**Problem statement**:
Write out, word for word, the data starting at the line that contains "Click the Уточните даты button" and ending at the line that contains "(1197, 108)", both lines included. Leave the pictures out.

**Stored data**:
═══

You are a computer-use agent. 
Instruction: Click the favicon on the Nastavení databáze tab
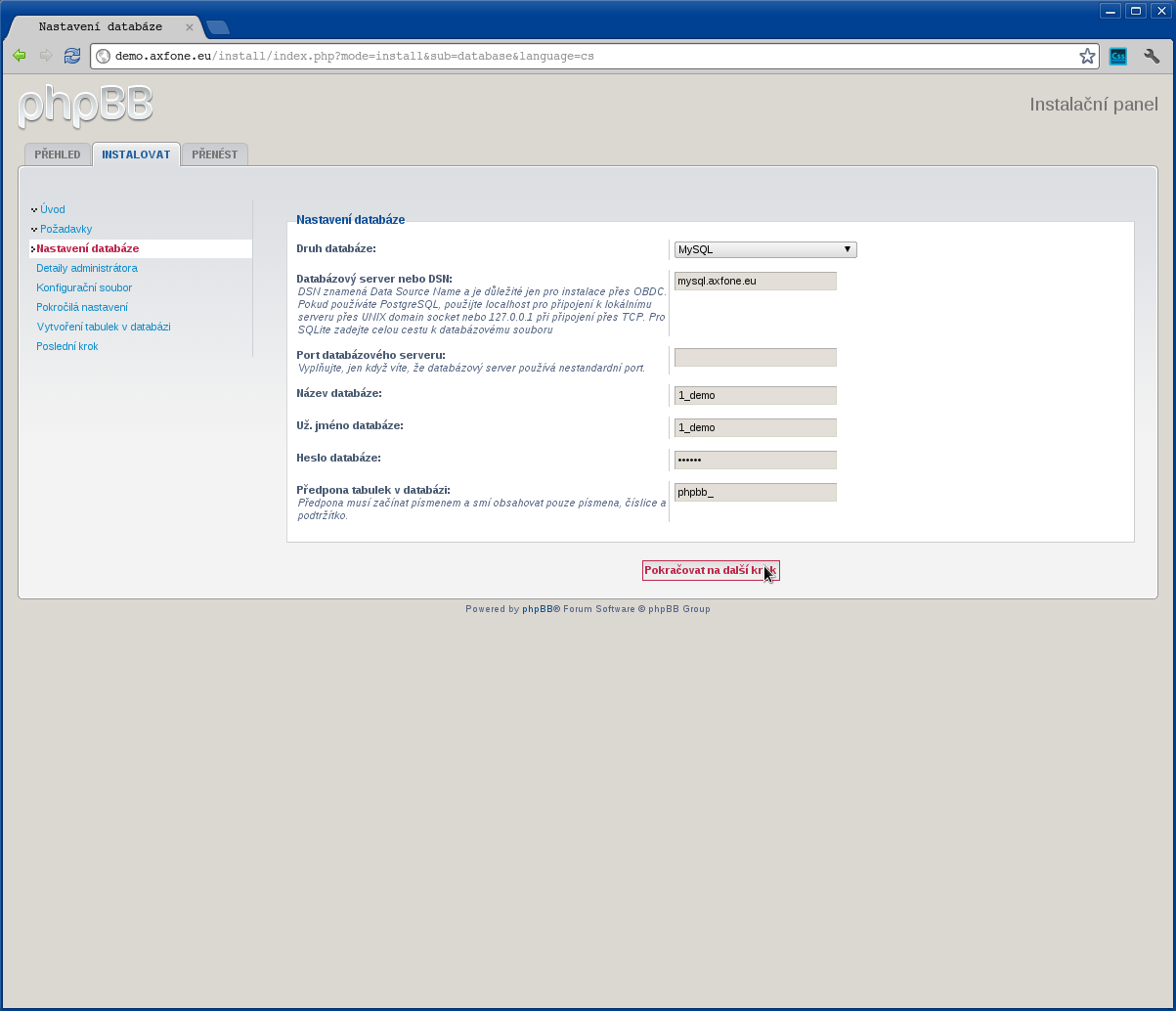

═══

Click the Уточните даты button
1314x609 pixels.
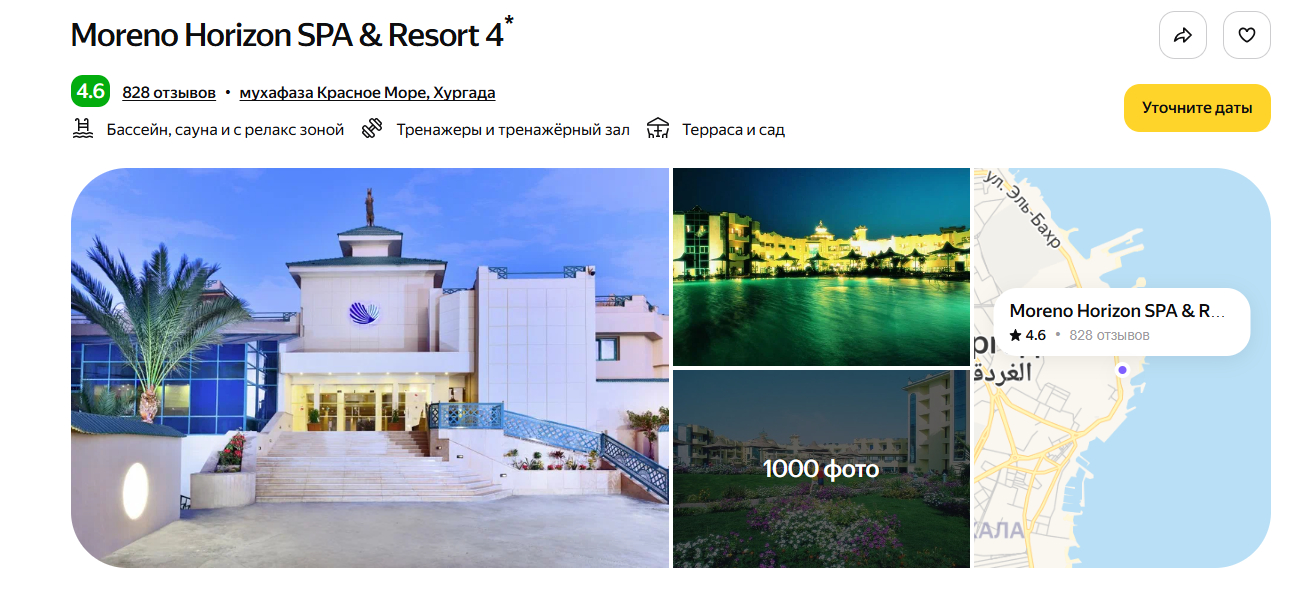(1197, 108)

═══

**Answer to this problem**:
Click the Уточните даты button
1314x609 pixels.
(1197, 108)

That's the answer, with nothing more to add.